[Source information Boundary: Start]

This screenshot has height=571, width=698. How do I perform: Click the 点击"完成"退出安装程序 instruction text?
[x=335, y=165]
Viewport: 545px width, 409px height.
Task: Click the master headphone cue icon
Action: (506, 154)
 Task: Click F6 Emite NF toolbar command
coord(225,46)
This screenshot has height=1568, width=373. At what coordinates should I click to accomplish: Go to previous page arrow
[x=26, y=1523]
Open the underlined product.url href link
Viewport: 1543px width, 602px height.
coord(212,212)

[Source information Boundary: End]
[Source information Boundary: Start]

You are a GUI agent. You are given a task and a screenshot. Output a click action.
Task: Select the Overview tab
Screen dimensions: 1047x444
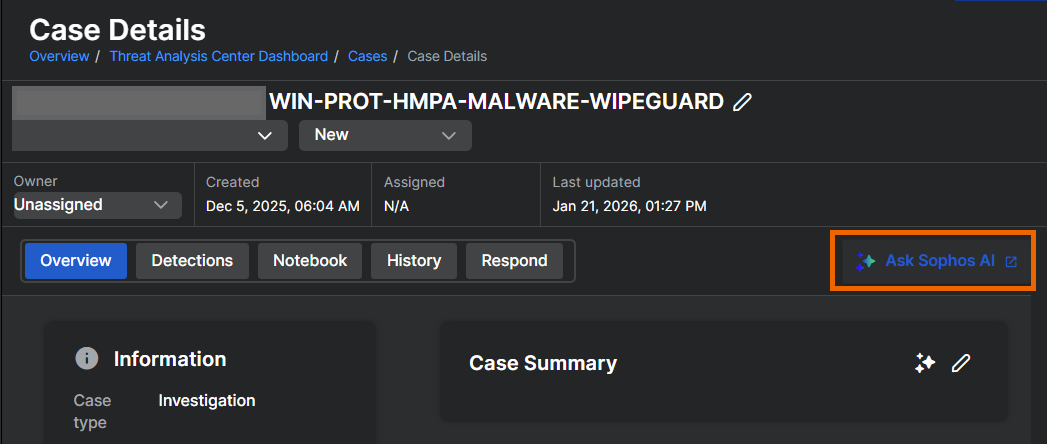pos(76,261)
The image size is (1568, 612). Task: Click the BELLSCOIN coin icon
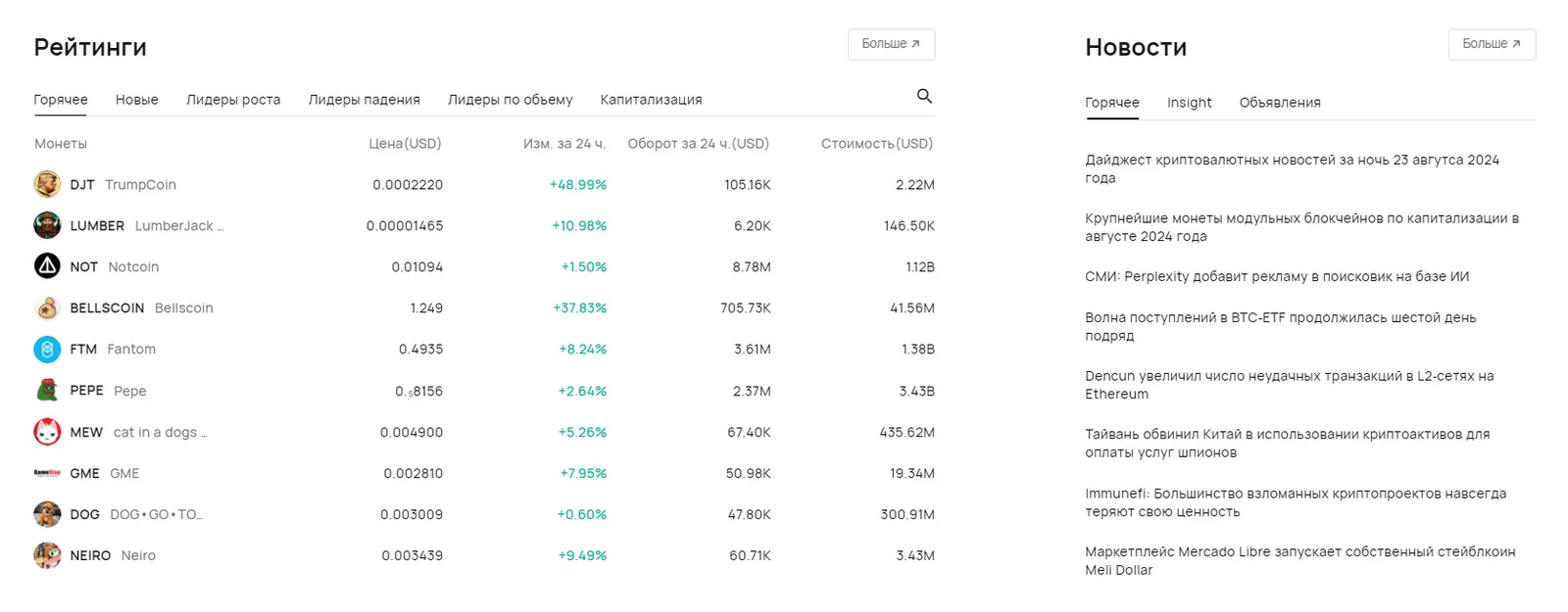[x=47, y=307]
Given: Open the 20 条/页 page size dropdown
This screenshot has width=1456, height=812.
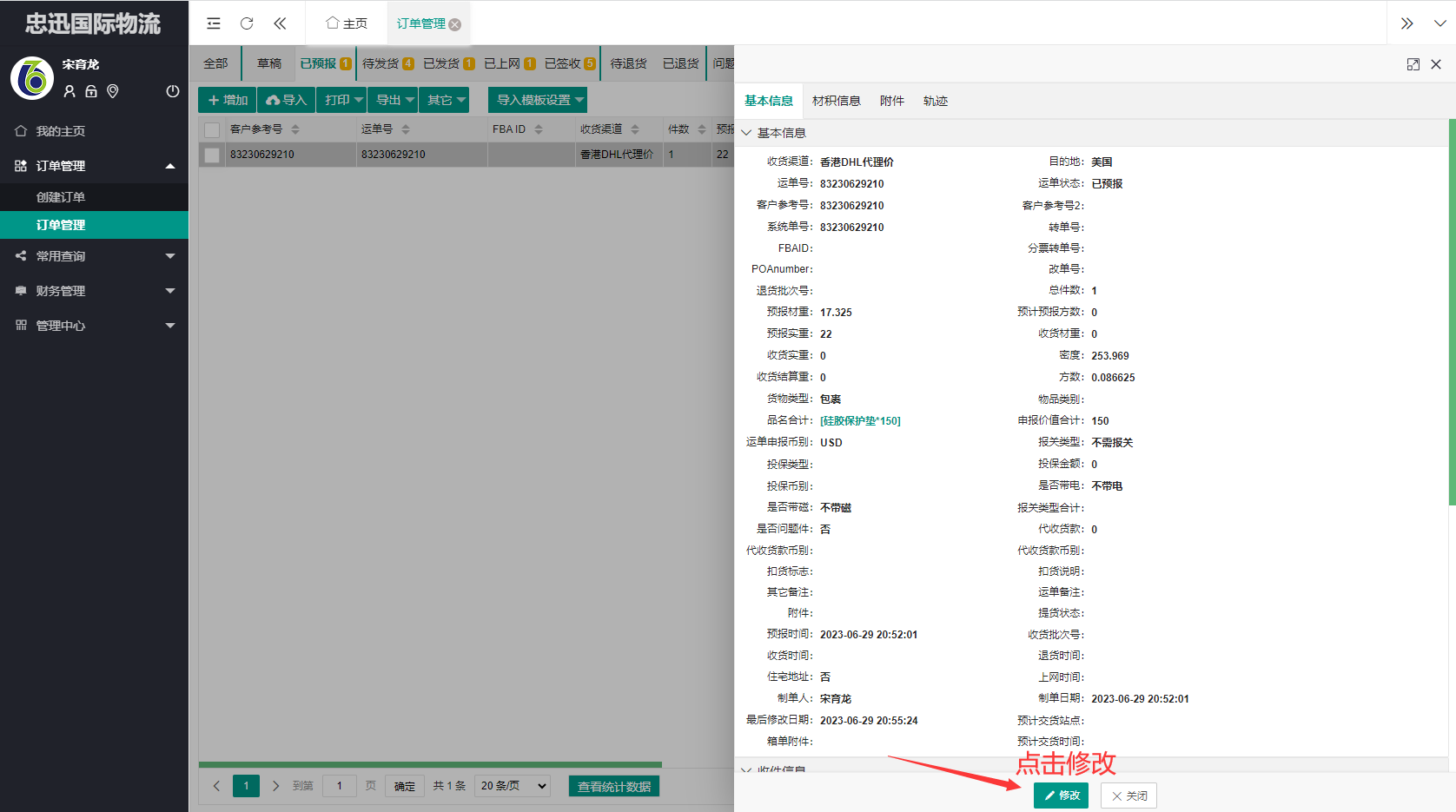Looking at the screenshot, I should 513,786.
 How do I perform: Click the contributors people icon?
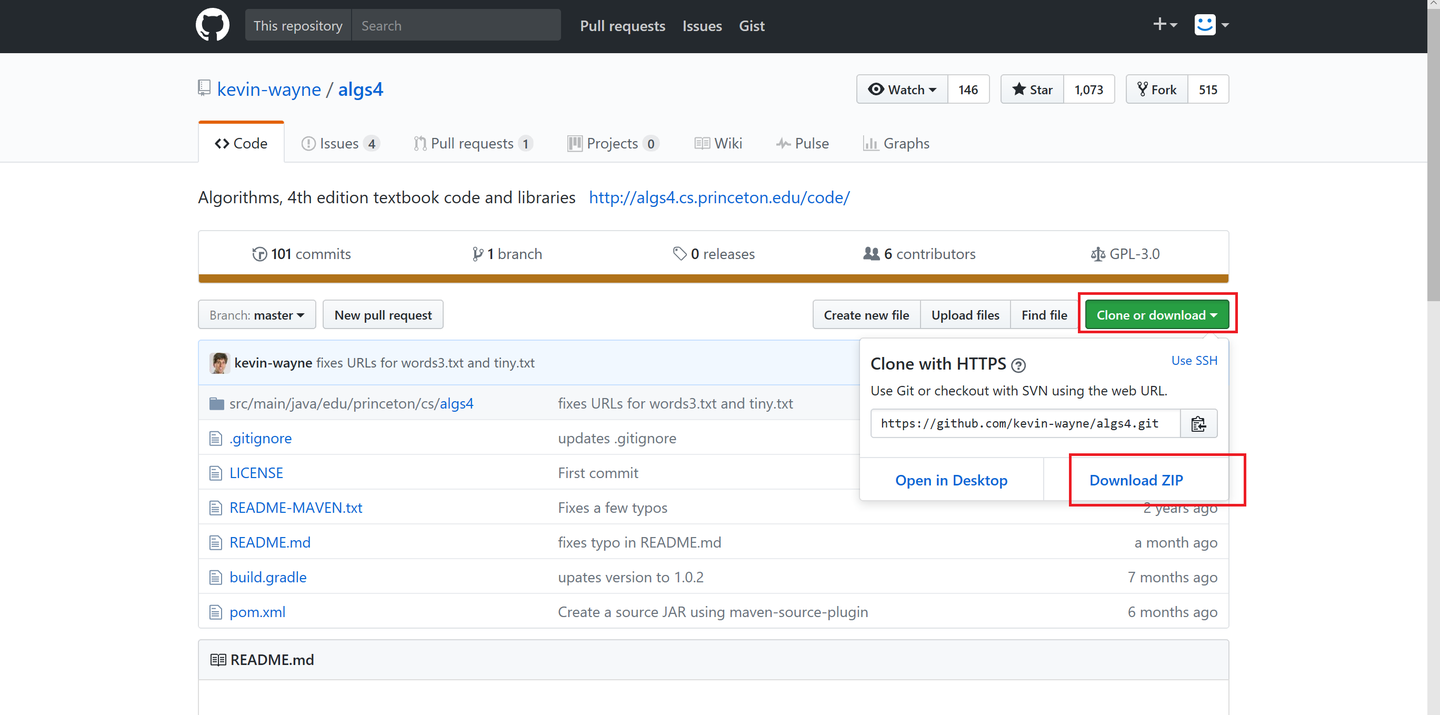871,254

[Source information Boundary: End]
[Source information Boundary: Start]

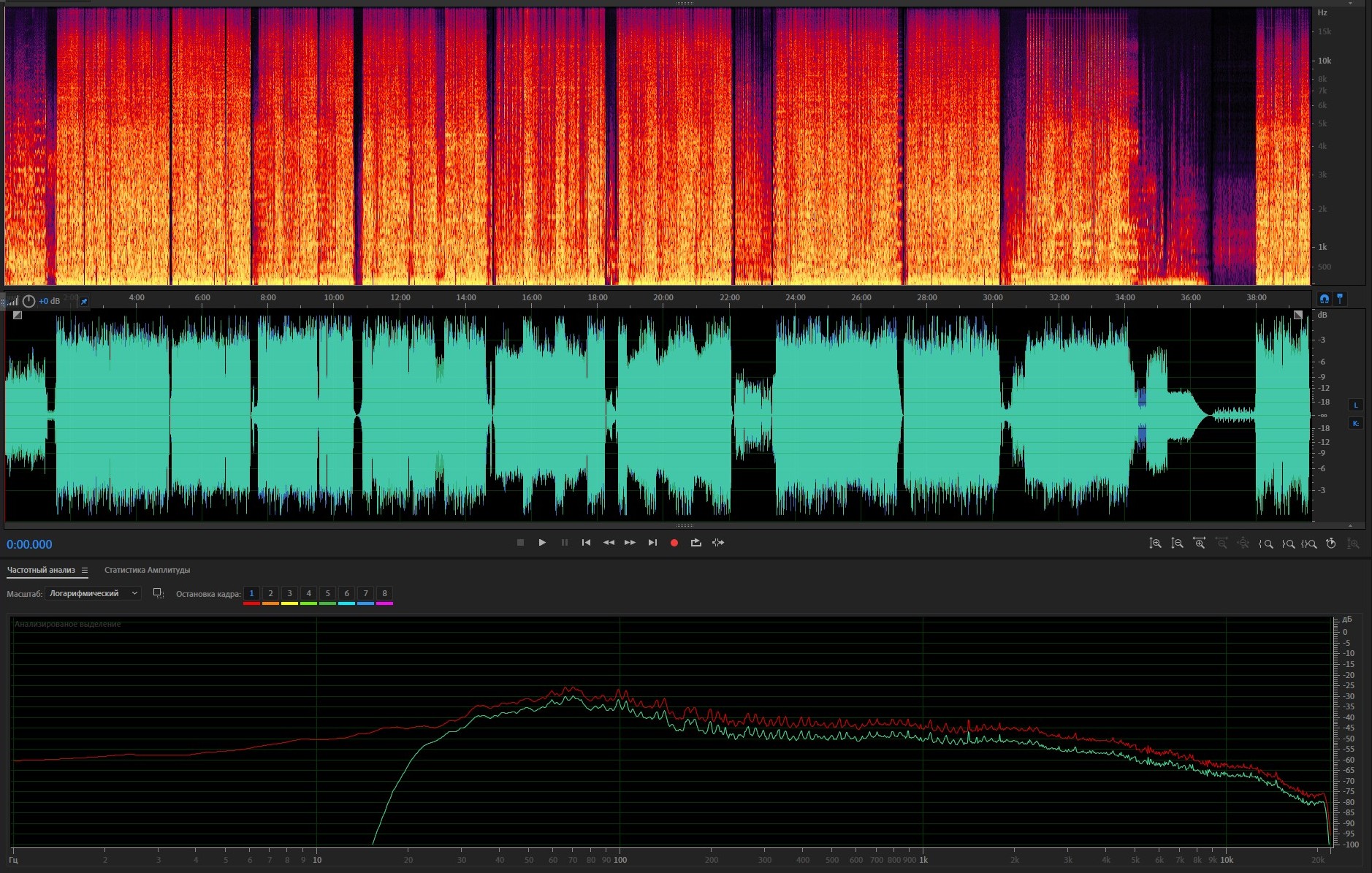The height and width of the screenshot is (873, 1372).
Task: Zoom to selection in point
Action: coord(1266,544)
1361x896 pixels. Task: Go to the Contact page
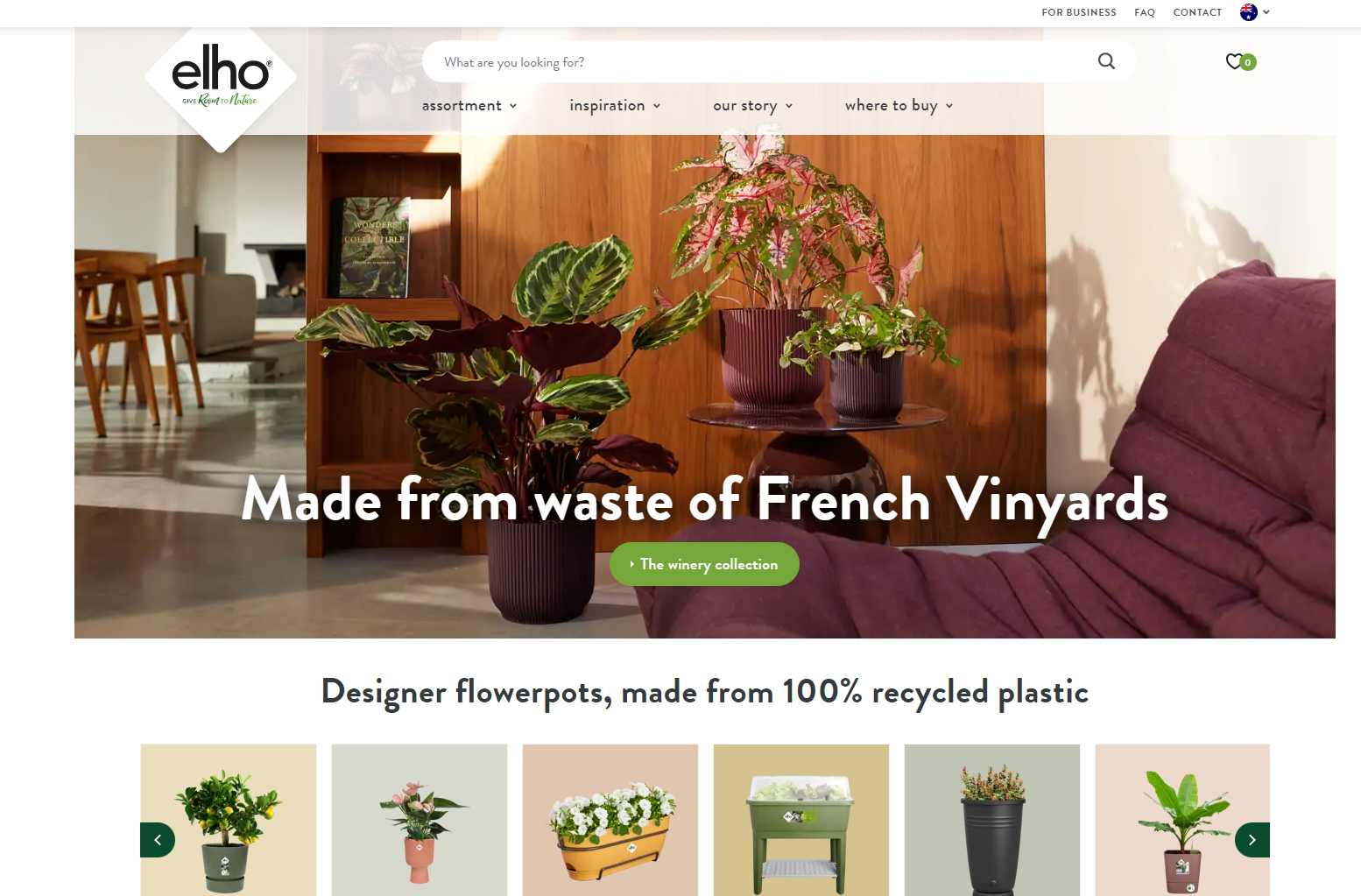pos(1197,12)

[Source information Boundary: End]

### [How to complete this task]
Copy out the lines of the data where the word "Open" can be found.

### [Response for this exercise]
Open the underlined product.url href link
Given: Open the 20 条/页 page size dropdown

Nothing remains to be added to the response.